When confronted with these allegations, LM Arena co-founder and UC Berkeley professor Ion Stoica categorically dismissed the study’s conclusions. He argued that the researchers’ methodology and analysis were flawed, and emphasized LM Arena’s commitment to fair and open benchmarking processes. The organization also noted publicly that it does not limit how frequently companies can test their models, and it stated that discrepancies in test volumes alone do not inherently constitute unfair treatment.
Furthermore, Armand Joulin, a principal researcher at Google DeepMind, claimed inaccuracies within the study. For instance, he stated that Google only tested a single model variant on LM Arena’s platform prior to its release, contradicting claims from the research paper. In response, Hooker acknowledged the potential misstatement and pledged an immediate revision.
According to the researchers, LM Arena’s bias extended beyond private testing—certain large companies’ models appeared disproportionately more often in public battles, allowing these models an advantage in training data collection and refining performance. The study estimated that the extra exposure and resulting data could boost a model’s performance significantly.

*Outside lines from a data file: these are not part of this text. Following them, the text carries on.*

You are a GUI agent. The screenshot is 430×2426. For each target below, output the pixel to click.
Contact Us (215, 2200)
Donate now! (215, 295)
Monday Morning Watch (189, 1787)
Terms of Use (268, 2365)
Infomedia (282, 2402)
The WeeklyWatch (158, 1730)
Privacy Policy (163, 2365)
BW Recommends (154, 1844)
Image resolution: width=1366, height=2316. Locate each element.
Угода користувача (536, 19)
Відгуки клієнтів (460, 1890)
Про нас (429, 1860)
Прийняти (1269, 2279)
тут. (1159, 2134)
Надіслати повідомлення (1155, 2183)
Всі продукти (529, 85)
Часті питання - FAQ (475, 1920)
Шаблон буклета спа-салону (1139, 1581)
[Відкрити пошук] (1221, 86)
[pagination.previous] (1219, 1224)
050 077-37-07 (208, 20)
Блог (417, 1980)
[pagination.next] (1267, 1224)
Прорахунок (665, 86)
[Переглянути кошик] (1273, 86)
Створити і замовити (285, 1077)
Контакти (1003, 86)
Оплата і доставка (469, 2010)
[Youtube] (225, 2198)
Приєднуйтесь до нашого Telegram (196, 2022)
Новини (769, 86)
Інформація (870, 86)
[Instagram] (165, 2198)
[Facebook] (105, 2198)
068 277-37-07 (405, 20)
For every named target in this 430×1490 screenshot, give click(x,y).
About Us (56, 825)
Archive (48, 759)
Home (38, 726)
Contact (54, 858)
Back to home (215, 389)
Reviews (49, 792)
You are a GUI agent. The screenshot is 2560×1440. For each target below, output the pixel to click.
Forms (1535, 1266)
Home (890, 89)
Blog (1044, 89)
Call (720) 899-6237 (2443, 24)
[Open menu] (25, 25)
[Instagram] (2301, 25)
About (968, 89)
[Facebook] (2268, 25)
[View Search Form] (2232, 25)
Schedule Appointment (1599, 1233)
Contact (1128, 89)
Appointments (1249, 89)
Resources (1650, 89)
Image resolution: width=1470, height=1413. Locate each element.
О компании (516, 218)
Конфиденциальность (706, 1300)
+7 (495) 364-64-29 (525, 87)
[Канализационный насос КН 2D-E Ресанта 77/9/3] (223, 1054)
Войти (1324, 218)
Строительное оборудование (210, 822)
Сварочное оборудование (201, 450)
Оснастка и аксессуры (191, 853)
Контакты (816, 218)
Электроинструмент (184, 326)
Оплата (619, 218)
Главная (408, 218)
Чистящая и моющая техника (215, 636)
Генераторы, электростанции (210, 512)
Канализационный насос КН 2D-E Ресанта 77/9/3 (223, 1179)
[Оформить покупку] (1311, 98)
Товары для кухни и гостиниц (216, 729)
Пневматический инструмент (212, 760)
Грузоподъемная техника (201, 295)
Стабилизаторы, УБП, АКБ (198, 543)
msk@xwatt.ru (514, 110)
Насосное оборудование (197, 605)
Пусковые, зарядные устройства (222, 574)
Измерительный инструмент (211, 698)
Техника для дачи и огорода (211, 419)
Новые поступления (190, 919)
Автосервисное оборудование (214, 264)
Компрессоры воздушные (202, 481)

However, LM Arena contested these findings, publishing a response stating that the researchers’ analysis was incomplete and maintained that smaller AI developers also frequently engaged in extensive testing on the site. Additionally, LM Arena underscored the inherent difficulty of verifying claims of unfairness, given the researchers’ reliance on self-identifying models to ascertain company associations in their analysis.
The authors urged LM Arena to revise their current practices to promote transparency and equality, suggesting specific adjustments such as limiting and publicly disclosing the number of private tests companies are permitted, and implementing a balanced algorithm ensuring uniform public exposure for all models.
LM Arena expressed openness toward refining their sampling algorithm but pushed back against suggestions of disclosing private test scores. They stated that revealing scores of unreleased, unavailable models provides little benefit, given the community’s inability to independently validate such results.
These allegations arrive shortly after another related controversy involving Meta, whose Llama 4 benchmark-leading conversational variant was never publicly released. Instead, Meta launched a different, less effective publicly available model, prompting criticism from LM Arena itself over transparency issues.
With LM Arena recently announcing plans to transition from research organization to private company, concerns like those outlined by the authors have drawn increased attention to the broader role that privately-managed benchmarking entities play—and the potential for conflicts between accurate industry-wide assessments and corporate interests.